### Список заданий
[1] Какие цвета первоначальной раскраски сохранились на первой высеченной фигуре, согласно отрывку о путешествии по Монголии? Назовите их все.
[2] Продолжите отрывок о путешествии по Монголии с того места, на котором он заканчивается.

### Фрагмент текста
○ ○ ○ ○ ○

Наш лагерь защищал от ветра невысокий утес, и молодой человек со своим младшим братом повели Дока, Пола и меня вдоль его подножия. Пройдя полмили, мы нашли строки тибетских надписей, вырезанных на камне, почти у самой земли. Наш юный гид рассказал, что это религиозные тексты, выбитые прежними монахами Мандала, который некогда славился как один из лучших дацанов Монголии. Надписи повсюду виднелись во множестве, потом мы дошли до первой фигуры. Это было высеченное в камне изображение Будды, сидящего на лотосе. Сохранились следы первоначальной раскраски фигуры, детали которой были красными, синими и коричневыми. Дальше возле скалы протекал ручеек, а за ним виднелись другие изображения Будды, демона-защитника, оседлавшего драконольва, и наконец Аюш Бакш – женщины-святой. Мы насчитали девять резных фигур, но паренек сказал, что по всей скале их девятнадцать. Изображения не выглядели особенно старыми, вряд ли старше XIX века, зато они образовывали прекрасную галерею, памятник, в который монахи Мандала превратили эту скальную стену. Еще юноша рассказал, что на скале есть человеческие кости. Скелеты лам спускают сверху на веревках, и они висят на скале, подобно ожерельям.

К тому времени, как мы вернулись в лагерь, прибыли лошади. Их привела целая банда местных любопытных аратов, и началась обычная суета с упаковыванием багажа и навьючиванием его на полудиких коней. Я снова рад был видеть, как два человека, которым предстояло быть нашими проводниками, методично пакуют вещи и распределяют вес со знанием дела. Я подождал, пока для меня выберут верховую лошадь. Владелец животного, на которое пал выбор, выглядел очень обеспокоенным. Он считал, что эта лошадь чересчур норовиста и, как любой монгольский табунщик, был уверен, что иностранец прежде в жизни не ездил верхом. Я постарался убедить его, что справлюсь с лошадью, но он по-прежнему нервно топтался вокруг. Когда я вытащил свое седло, он потребовал показать его. Как всегда, мое седло вызвало у кочевников живейший интерес, и вскоре все араты столпились вокруг нас и зачарованно смотрели, как я достаю подхвостник и показываю хозяину, как его закреплять. Монголы пришли в ужас. Они никогда в жизни не видели подхвостника. Я попросил Дока объяснить, что эта деталь сбруи нужна, чтобы седло не сползало вперед. Док перевел, а потом засмеялся. «Хозяин считает, что это какое-то извращение, что оно повредит лошади. Он не верит, что лошадь станет терпеть такую штуку».

○ ○ ○ ○ ○

### Записи
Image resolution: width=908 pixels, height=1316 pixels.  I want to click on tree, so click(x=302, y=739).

○ ○ ○ ○ ○

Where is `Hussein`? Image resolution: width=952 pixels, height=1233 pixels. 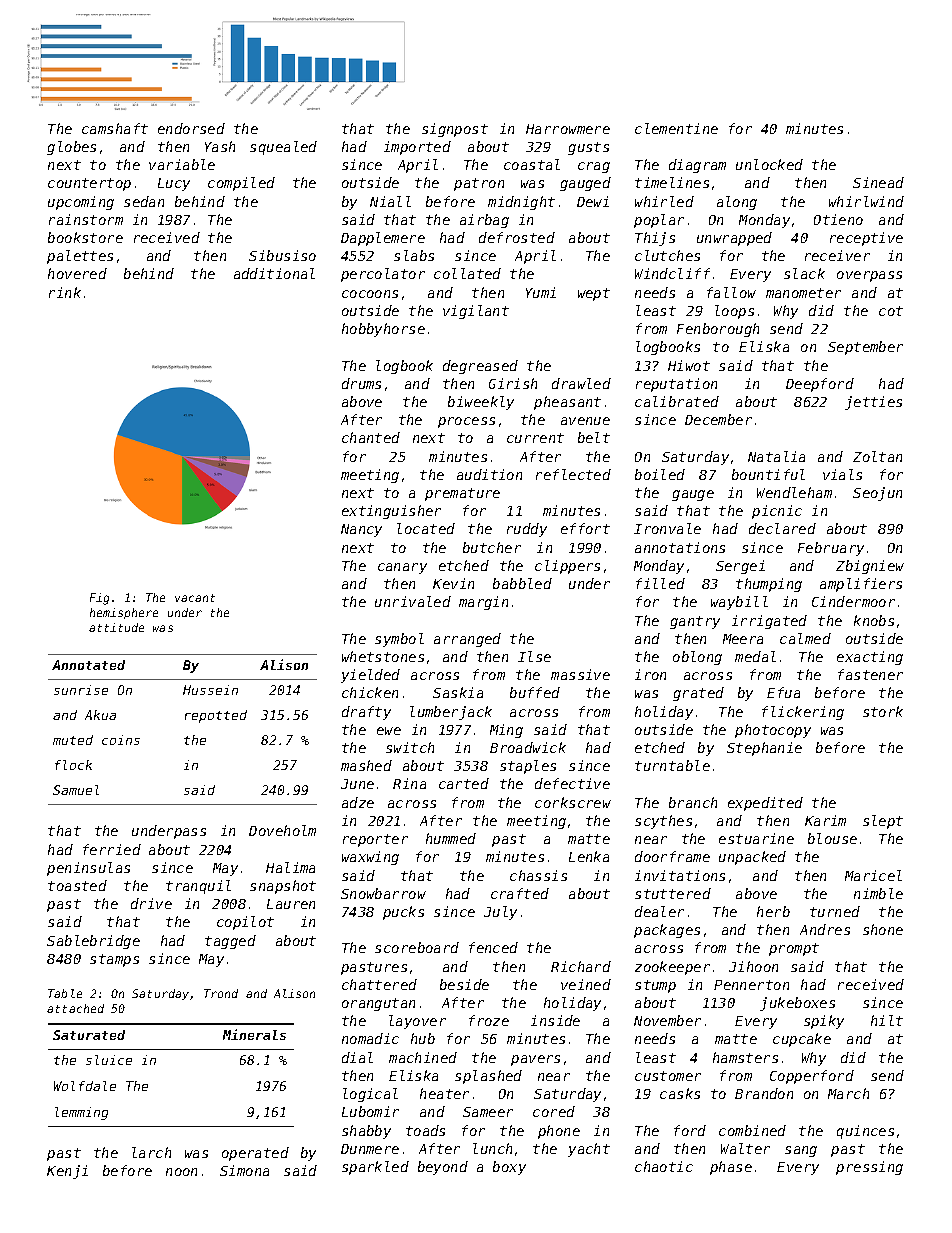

○ ○ ○ ○ ○

### Ответы
[1] Красный, синий и коричневый.

[2]
«Скажи ему, что я настаиваю и что подхвостники используют во многих странах по всему миру. Без него седло будет сползать, когда мы поедем по горам».

Я видел, что табунщика это не убедило. Но я был тверд, и мало-помалу он успокоился, однако пожелал самолично надеть подхвостник. Я показал, как петля должна охватывать основание хвоста, но он так нервничал, что у него ничего не получилось. Лошадь почувствовала его неуверенность и вырвалась из рук. Табунщик снова попытался приладить ремень ей на хвост, но опять не справился. Это был полный абсурд – человек, всю жизнь проработавший с лошадьми, не мог поднять хвост у лошади, которую, возможно, выхаживал еще жеребенком, и надеть на нее ремень только потому, что это было слишком для него необычно. Как можно более вежливо я отнял у него подхвостник, поднял лошадиный хвост и приладил ремень на место. Лошадь даже не шелохнулась. Ее хозяин застыл в изумлении, другие араты радостно хохотали. Я подумал, что ему понравится прокатиться в таком седле и предложил попробовать. Он недоверчиво сел в седло и поерзал, устраиваясь. Лошадь не обратила на это внимания, так что табунщик наконец смог оценить удобство седла.

Причиной, по которой монастырь Мандала уцелел даже в период тотальной антирелигиозной охоты, была пара дюжин гыров с деревянными палисадниками. Монастырский комплекс образовывали постройки в форме пагод, с зелеными черепичными крышами с завернутыми кверху уголками. Первоначально там располагались храм, спальня, служебные помещения и склад, но теперь строения стояли заброшенные и пустые, и определить, где что находилось, не удалось. На крышах росла трава, некоторые балки выскочили из пазов и повалились. Куски черепицы упали с крыши на землю и раскололись. В стенах зияли дыры, через которые в главный храм наведывался скот, превратив его в филиал коровника. Но монастырь подлежал восстановлению без слишком больших сложностей. Он не был разрушен и разграблен, сами здания почти не пострадали.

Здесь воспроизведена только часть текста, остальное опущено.